How To Set up CSF Firewall on Ubuntu 22.04

In this article, we want to teach you How To Set up CSF Firewall on Ubuntu 22.04.

ConfigServer Firewall, also known as CSF, is a firewall configuration script created to provide better security for your server while giving you an advanced, easy-to-use interface for managing firewall settings. CSF configures your server’s firewall to lock down public access to services and only allow certain connections, such as logging in to FTP, checking email, or loading websites.

ConfigServer Firewall also comes with a service called Login Failure Daemon, or LFD. LFD watches your user activity for excessive login failures which are commonly seen during brute force attacks.

what you read in this post?

How To Set up CSF Firewall on Ubuntu 22.04

How To Set up CSF Firewall on Ubuntu 22.04

Before you start to complete this guide, you need to log in to your server as a non-root user with sudo privileges. To do this, you can follow our article the Initial Server Setup with Ubuntu 22.04.

Now follow the steps below to install the CSF firewall on Ubuntu 22.04.

Install CSF Firewall on Ubuntu 22.04

First, you need to update your local package index with the following command:

sudo apt update

Then, install the required packages and dependencies with the following command:

sudo apt installperl zip unzip libwww-perl liblwp-protocol-https-perlsendmail-bin

Also, remember to remove the UFW firewall on Ubuntu 22.04 with the command below:

sudo apt remove ufw

By default, the CSF packages are not available in the default Ubuntu repository. So you need to download it from its official website on your server with the following command:

# cd /usr/src
# sudo wget http://download.configserver.com/csf.tgz

Next, extract your downloaded file:

sudo tar -xvzf csf.tgz

Now switch to your CSF directory and run the CSF installer script on Ubuntu 22.04 with the commands below:

# cd csf
#sh install.sh

Verify the required iptables modules for CSF are available with the command below:

sudo perl /usr/local/csf/bin/csftest.pl

In your output you will see:

Output
RESULT: csf should function on this server

You can verify your CSF installation by checking its version:

csf -v

Configure CSF Firewall on Ubuntu 22.04

As you know, CSF runs in testing mode.

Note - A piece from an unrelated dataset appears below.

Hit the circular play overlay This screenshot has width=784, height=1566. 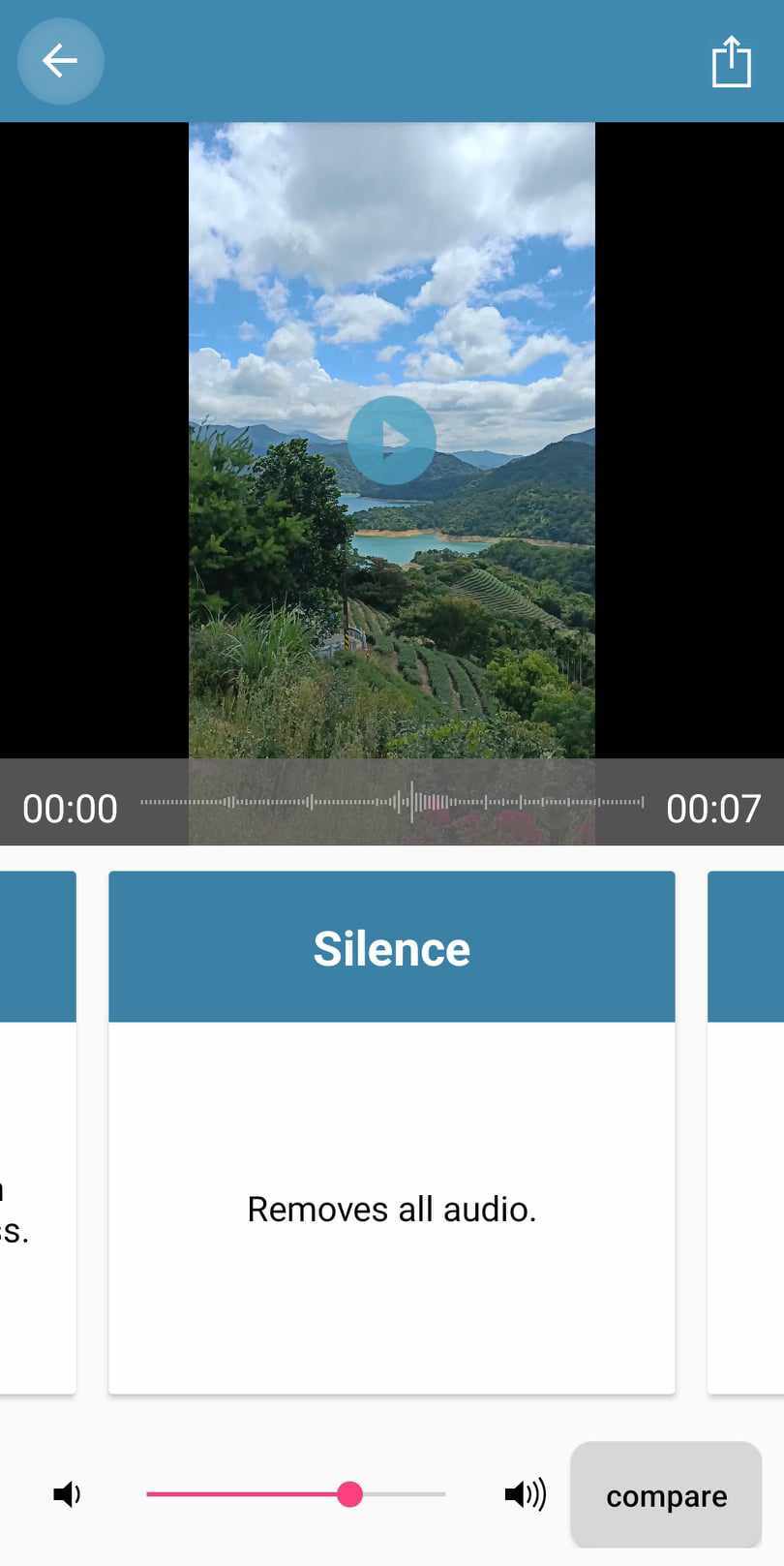click(x=392, y=441)
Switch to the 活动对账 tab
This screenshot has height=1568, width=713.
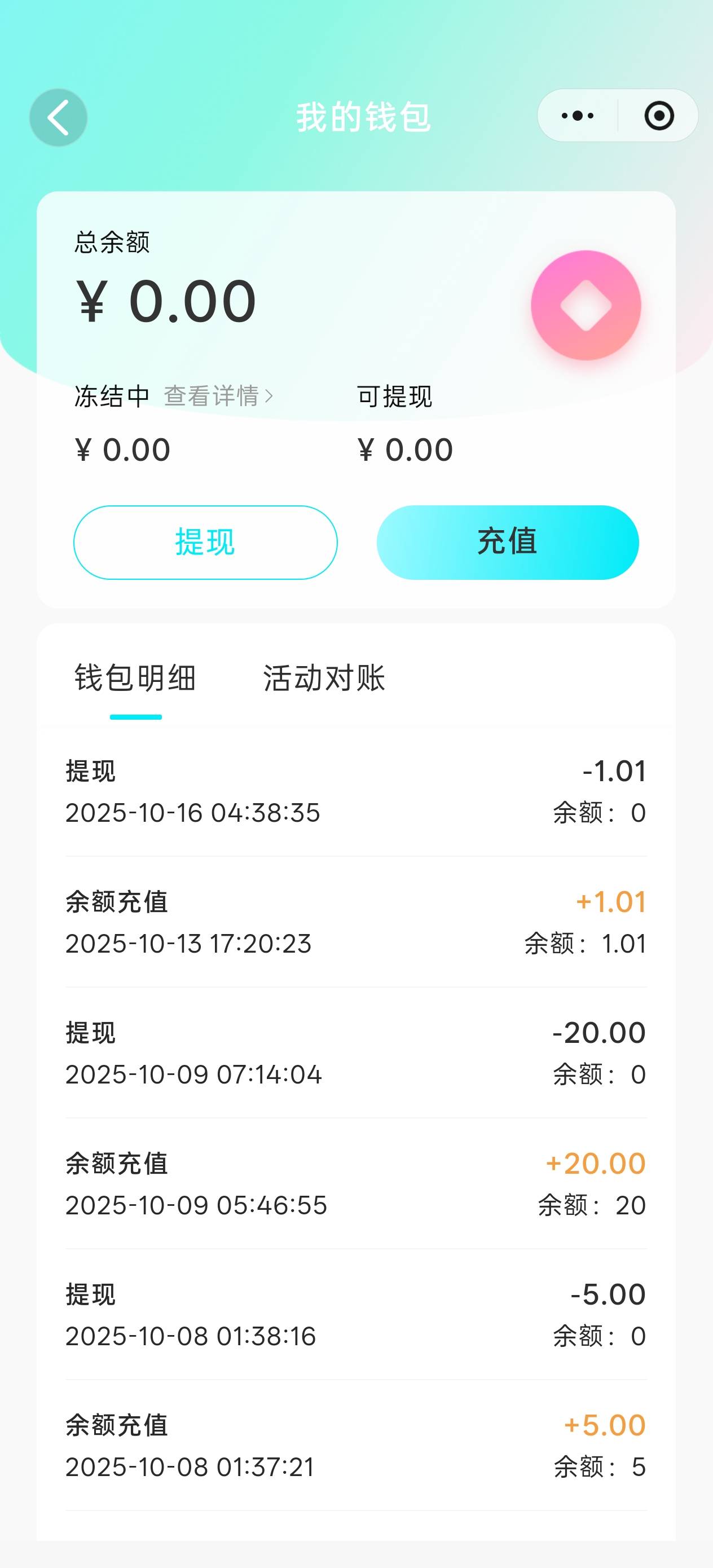324,678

So you need to edit the CSF configuration file and disabled the testing mode.

Open the CSF configuration file with your favorite text editor, here we use vi:

sudo vi /etc/csf/csf.conf

Find the line below and change its value to “0” as shown below:

TESTING = "0"

When you are done, save and close the file.

Stop and reload the CSF firewall with the following command:

csf -ra

Manage CSF Firewall

You can start the CSF service on your server by:

csf -s

To stop the CSF service on Ubuntu 22.04, use the command below:

csf -f

And to restart the CSF, you can use the command below:

csf -ra

Note: Remember to restart the CSF firewall every time you make changes to the CSF configuration file.

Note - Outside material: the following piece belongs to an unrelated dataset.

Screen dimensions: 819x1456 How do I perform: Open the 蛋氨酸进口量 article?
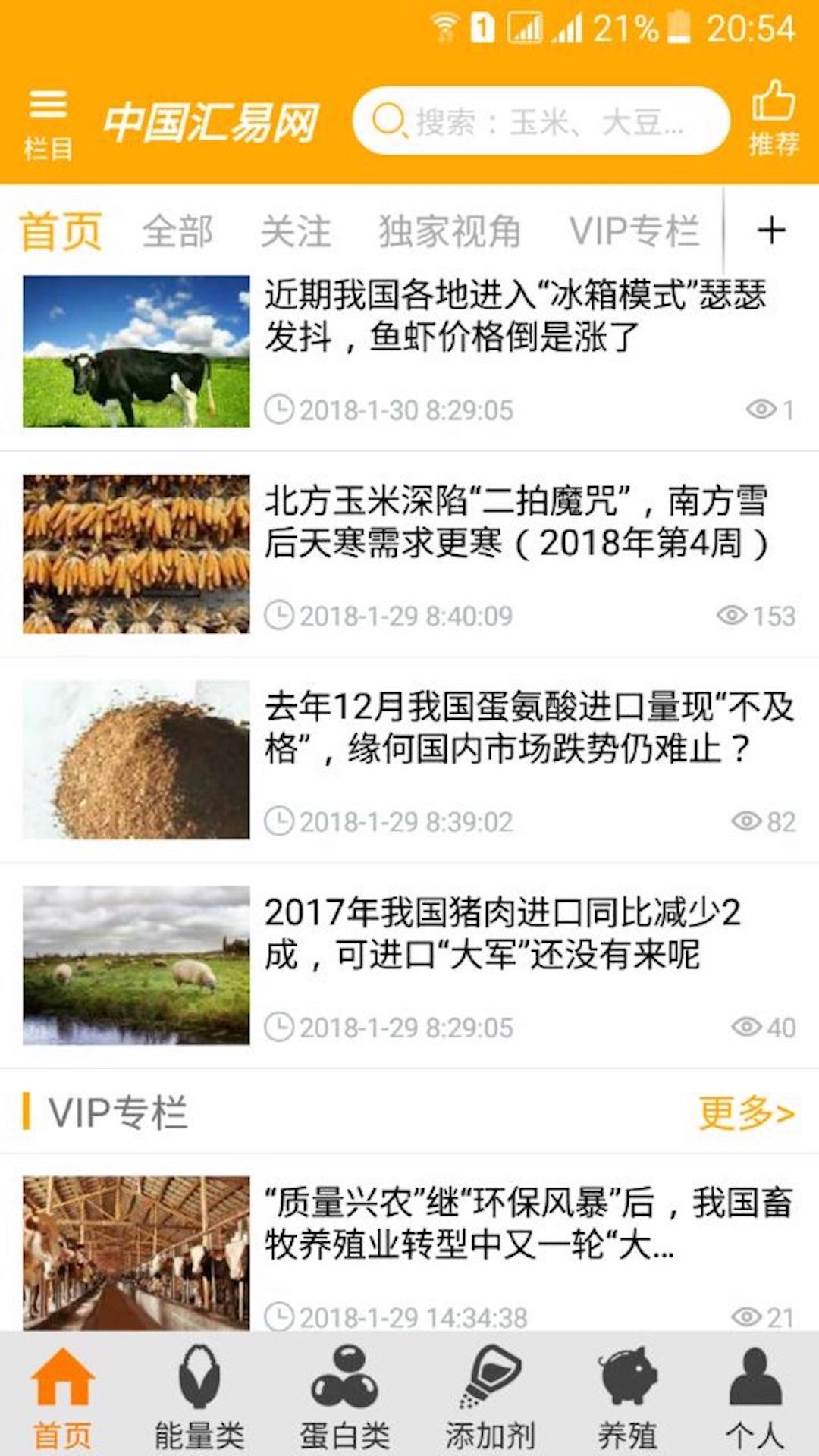pyautogui.click(x=528, y=727)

Also, you can allow or deny an IP address from the CLI.

Use the –d option to deny an IP address. For example:

csf -d 192.0.2.123

And use the -a option to allow an IP. For example:

csf -a 192.0.2.123

To remove IP from the allow list, you can use the following command:

csf -ar 192.0.2.123

Also, to remove IP from the deny list, you can run the command below:

csf -dr 192.0.2.123

To allow an incoming or outgoing port, you can edit the CSF configuration file on Ubuntu 22.04.

sudo vi /etc/csf/csf.conf

Locate the lines below and add or remove your desired ports:

# Allow incoming TCP ports
TCP_IN = 20,21,22,25,26,53,80,110,143,443,465,587,993,995,2077”

# Allow outgoing TCP ports
TCP_OUT = 20,21,22,25,26,37,43,53,80,110,113,443,465,873,2087”

When you are done, save and close the file.

Restart CSF for the changes to take effect.